▸ **Exercise aim**
Reproduce the items below with "term" substituted for each occurrence of "word", keeping everything else unchanged. Leave the pictures out of your version.

▸ **Data for this task**
--

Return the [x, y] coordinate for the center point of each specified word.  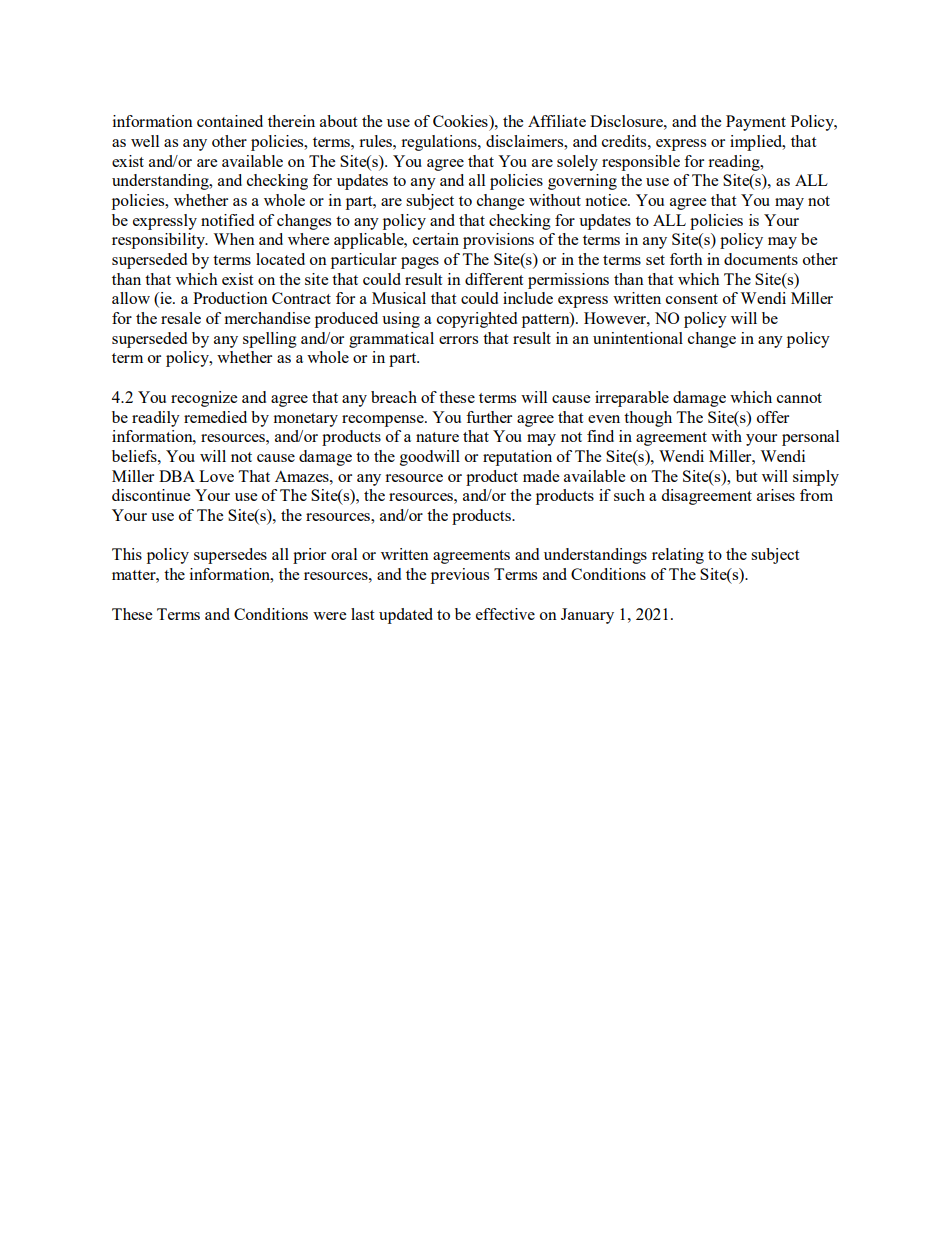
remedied [215, 417]
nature [437, 437]
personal [810, 438]
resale [181, 318]
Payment [756, 123]
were [329, 616]
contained [230, 121]
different [494, 279]
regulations [440, 143]
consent [692, 299]
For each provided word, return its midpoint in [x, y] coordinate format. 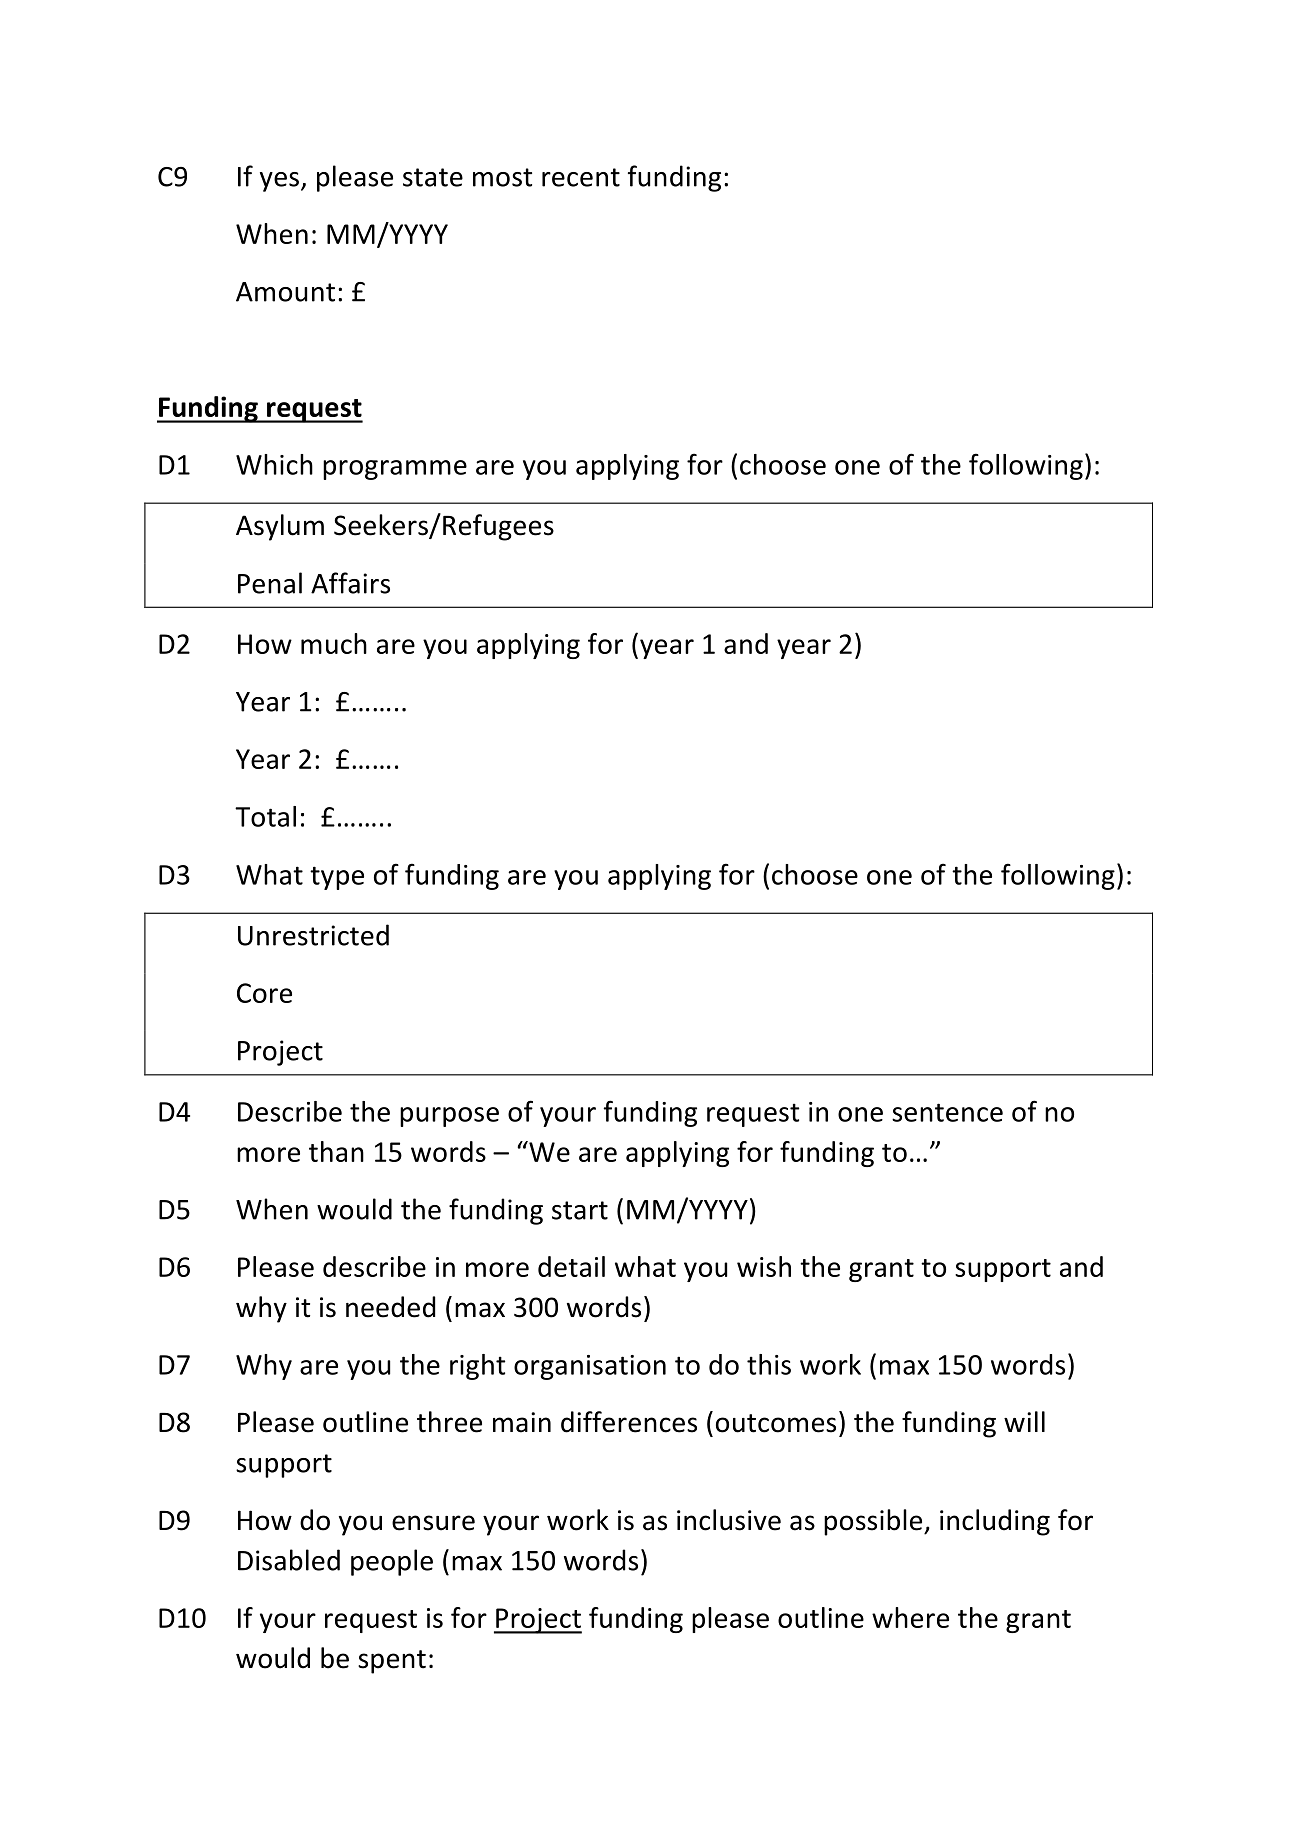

--

▸ **Worked solution**
Return the [x, y] coordinate for the center point of each specified term.  
remedied [215, 417]
nature [437, 437]
personal [810, 438]
resale [181, 318]
Payment [756, 123]
were [329, 616]
contained [230, 121]
different [494, 279]
regulations [440, 143]
consent [692, 299]
For each provided term, return its midpoint in [x, y] coordinate format. 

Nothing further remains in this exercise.